Task brief → In the records below, find each line that holds "thumbnail" and return it.

Data extracts →

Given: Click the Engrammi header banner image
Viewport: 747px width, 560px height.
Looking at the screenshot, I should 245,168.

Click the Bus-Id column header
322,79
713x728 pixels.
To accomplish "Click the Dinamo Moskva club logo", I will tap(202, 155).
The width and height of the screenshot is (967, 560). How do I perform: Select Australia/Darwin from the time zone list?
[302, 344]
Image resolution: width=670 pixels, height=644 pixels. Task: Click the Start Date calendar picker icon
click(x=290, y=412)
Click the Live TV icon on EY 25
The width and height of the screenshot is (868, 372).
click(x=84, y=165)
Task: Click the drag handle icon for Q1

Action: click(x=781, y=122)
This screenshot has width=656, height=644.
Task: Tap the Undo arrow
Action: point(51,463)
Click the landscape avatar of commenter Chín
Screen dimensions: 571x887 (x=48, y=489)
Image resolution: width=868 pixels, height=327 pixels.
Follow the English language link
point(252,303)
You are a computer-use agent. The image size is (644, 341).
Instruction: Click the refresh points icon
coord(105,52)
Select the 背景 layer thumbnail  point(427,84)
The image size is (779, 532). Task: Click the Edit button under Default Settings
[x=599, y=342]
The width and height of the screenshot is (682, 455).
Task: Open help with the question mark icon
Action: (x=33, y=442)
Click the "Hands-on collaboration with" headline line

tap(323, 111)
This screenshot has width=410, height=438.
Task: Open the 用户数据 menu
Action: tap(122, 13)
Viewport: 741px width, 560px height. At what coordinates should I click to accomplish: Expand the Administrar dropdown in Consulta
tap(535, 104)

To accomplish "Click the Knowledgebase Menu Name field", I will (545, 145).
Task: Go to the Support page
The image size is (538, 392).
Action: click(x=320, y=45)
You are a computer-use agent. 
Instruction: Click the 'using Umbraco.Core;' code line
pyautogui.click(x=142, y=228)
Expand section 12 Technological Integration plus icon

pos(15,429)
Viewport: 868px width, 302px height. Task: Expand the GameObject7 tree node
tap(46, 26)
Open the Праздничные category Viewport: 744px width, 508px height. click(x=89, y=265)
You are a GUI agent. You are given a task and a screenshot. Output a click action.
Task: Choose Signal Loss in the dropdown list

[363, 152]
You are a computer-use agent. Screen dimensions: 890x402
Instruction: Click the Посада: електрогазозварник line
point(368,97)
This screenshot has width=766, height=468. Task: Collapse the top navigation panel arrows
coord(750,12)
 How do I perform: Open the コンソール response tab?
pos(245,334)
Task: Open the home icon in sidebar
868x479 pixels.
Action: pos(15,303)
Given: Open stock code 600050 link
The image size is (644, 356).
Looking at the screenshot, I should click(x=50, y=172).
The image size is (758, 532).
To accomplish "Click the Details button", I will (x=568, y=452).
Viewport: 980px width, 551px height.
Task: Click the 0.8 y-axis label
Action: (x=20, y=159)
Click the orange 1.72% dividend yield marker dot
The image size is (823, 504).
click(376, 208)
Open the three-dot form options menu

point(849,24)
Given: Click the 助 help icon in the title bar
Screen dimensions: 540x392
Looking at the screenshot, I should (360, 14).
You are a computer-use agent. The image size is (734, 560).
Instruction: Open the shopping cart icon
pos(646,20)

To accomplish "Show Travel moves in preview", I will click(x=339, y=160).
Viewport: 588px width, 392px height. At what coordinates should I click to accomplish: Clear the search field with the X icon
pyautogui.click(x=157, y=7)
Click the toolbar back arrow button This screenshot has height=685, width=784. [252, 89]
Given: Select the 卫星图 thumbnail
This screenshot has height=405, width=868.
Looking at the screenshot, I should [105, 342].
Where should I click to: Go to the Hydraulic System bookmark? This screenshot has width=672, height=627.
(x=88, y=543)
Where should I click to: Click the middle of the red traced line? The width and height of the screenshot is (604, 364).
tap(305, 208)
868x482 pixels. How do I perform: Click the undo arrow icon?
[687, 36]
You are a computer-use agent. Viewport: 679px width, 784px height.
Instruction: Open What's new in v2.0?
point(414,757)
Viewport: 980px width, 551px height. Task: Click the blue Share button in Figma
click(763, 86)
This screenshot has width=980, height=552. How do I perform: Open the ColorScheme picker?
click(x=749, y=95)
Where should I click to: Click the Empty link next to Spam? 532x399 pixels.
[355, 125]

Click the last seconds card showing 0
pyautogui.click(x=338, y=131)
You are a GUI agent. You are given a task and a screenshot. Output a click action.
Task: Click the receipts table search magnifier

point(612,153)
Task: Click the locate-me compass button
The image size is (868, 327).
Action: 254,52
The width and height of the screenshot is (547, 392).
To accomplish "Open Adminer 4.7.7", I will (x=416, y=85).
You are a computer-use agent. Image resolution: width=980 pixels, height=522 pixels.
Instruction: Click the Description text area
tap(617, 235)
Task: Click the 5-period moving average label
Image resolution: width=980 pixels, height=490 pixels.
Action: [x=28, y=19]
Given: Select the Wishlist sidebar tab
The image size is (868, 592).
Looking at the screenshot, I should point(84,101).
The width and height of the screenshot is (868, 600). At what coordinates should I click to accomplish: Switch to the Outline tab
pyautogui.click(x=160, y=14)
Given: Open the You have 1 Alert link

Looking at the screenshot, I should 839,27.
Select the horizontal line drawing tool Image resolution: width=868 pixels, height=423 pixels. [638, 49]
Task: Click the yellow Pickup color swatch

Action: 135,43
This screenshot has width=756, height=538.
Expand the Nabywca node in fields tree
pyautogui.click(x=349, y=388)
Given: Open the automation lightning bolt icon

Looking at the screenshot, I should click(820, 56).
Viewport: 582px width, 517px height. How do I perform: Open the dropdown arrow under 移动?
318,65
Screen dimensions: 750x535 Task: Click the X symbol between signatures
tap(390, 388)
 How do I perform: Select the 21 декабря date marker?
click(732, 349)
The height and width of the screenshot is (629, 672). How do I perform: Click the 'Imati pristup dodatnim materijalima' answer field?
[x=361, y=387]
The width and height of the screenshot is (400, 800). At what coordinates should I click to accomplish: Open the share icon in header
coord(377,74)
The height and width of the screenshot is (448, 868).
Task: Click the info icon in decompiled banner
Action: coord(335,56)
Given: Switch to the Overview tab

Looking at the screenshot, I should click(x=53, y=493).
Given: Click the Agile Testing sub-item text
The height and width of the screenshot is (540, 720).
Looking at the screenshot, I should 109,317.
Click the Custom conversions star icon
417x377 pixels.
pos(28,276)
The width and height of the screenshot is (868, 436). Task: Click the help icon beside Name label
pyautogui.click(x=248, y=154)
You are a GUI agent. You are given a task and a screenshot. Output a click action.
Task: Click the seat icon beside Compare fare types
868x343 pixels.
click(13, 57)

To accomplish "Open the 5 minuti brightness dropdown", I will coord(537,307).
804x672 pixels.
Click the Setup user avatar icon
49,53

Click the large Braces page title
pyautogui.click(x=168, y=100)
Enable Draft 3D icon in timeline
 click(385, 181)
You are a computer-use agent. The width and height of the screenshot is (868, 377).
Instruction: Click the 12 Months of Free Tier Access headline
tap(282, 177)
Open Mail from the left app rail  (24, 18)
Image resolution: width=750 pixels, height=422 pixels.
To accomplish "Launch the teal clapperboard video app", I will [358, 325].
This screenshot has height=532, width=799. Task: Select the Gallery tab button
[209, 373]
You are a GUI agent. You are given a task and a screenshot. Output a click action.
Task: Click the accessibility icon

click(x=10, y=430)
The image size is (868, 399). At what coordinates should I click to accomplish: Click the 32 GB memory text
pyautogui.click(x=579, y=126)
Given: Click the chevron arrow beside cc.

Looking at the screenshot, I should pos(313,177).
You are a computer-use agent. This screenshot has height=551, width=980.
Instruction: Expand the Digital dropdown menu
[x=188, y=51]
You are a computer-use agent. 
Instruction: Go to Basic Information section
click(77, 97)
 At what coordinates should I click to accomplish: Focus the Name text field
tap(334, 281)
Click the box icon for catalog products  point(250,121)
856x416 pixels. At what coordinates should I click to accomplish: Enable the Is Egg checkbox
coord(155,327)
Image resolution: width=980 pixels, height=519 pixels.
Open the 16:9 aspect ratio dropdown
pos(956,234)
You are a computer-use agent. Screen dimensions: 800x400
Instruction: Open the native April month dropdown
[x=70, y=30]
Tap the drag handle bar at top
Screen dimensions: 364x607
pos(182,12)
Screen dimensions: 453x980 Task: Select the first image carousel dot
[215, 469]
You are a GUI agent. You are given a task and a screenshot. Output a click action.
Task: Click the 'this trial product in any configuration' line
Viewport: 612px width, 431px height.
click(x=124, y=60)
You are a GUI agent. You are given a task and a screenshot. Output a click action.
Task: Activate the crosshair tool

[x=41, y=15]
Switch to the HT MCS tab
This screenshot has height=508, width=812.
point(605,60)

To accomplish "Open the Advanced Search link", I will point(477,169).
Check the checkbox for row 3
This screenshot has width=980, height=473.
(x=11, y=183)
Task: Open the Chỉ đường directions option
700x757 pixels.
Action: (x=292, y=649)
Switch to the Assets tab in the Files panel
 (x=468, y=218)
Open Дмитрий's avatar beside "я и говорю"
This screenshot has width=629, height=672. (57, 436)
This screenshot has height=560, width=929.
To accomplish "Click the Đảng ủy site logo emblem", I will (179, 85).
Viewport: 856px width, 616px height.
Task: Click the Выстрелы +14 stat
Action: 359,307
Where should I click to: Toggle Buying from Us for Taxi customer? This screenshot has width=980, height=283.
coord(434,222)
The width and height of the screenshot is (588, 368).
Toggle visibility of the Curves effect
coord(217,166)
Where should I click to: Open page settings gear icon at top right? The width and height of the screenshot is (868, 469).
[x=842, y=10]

Exercise answer →
Select the 背景 layer thumbnail  point(427,84)
Given: Select the 卫星图 thumbnail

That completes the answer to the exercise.